* What is needed:
All lines in the data below carrying the string "Casa" are to be located and copied.

(Supplied records Opens)

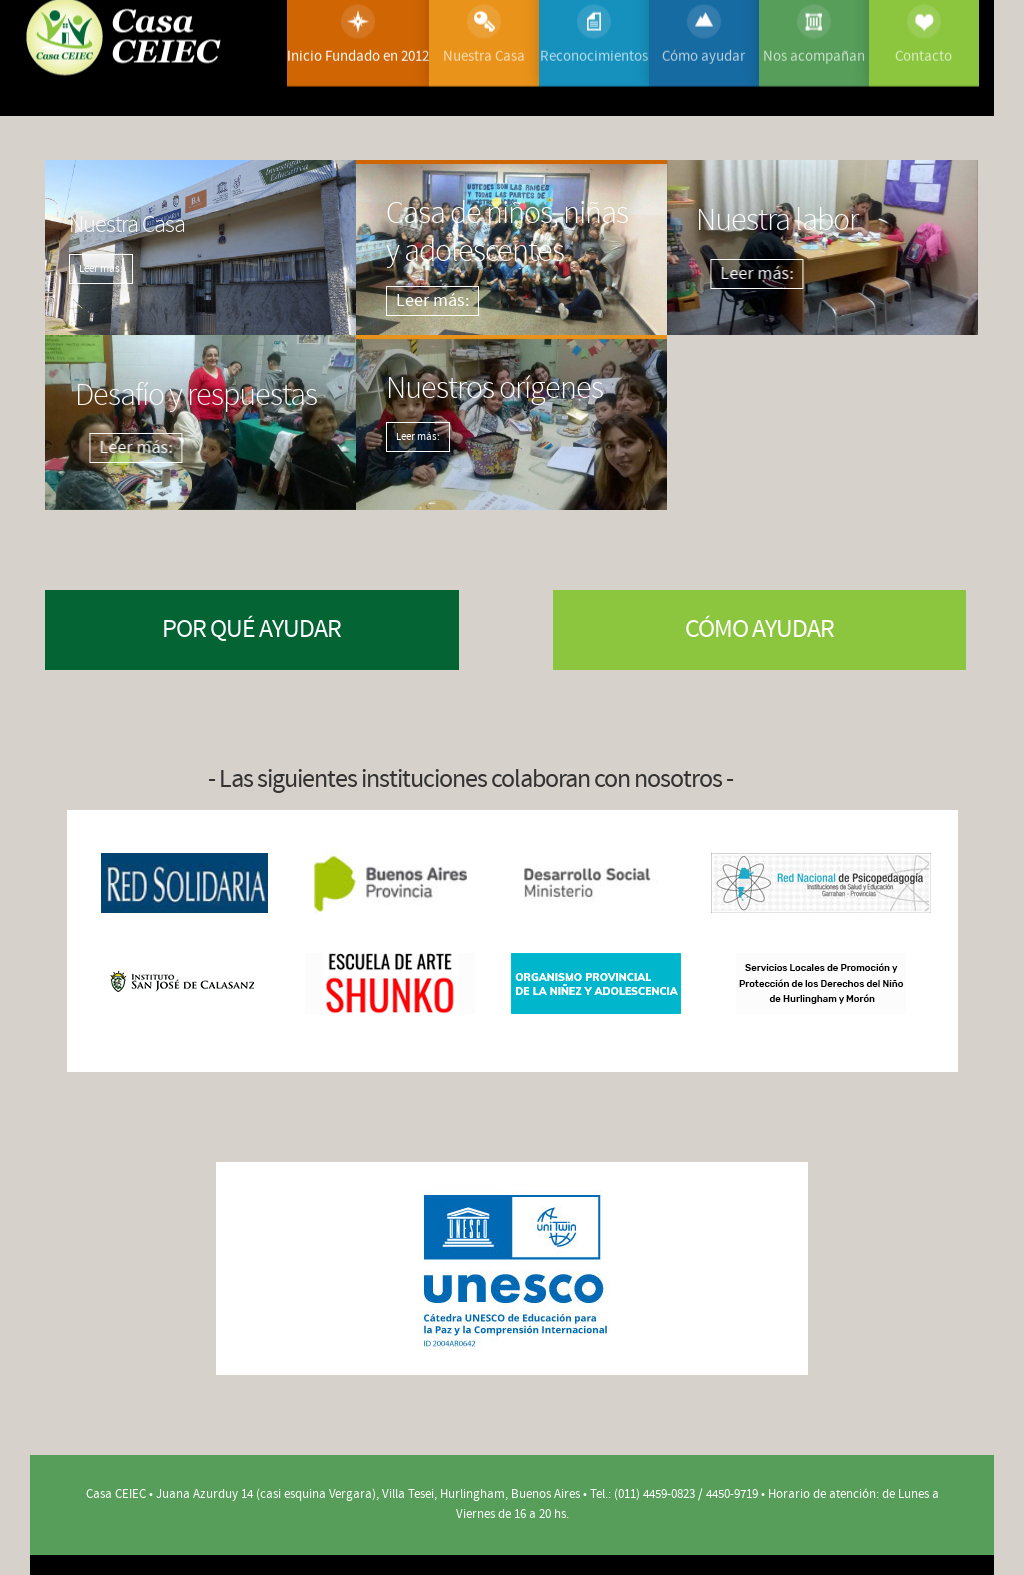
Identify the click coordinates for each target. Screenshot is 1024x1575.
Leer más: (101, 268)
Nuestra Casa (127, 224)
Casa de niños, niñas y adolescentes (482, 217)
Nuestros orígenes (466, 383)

(Supplied records Closes)

* Answer to this problem:
Nuestra Casa (127, 224)
Casa de niños, niñas y adolescentes (482, 217)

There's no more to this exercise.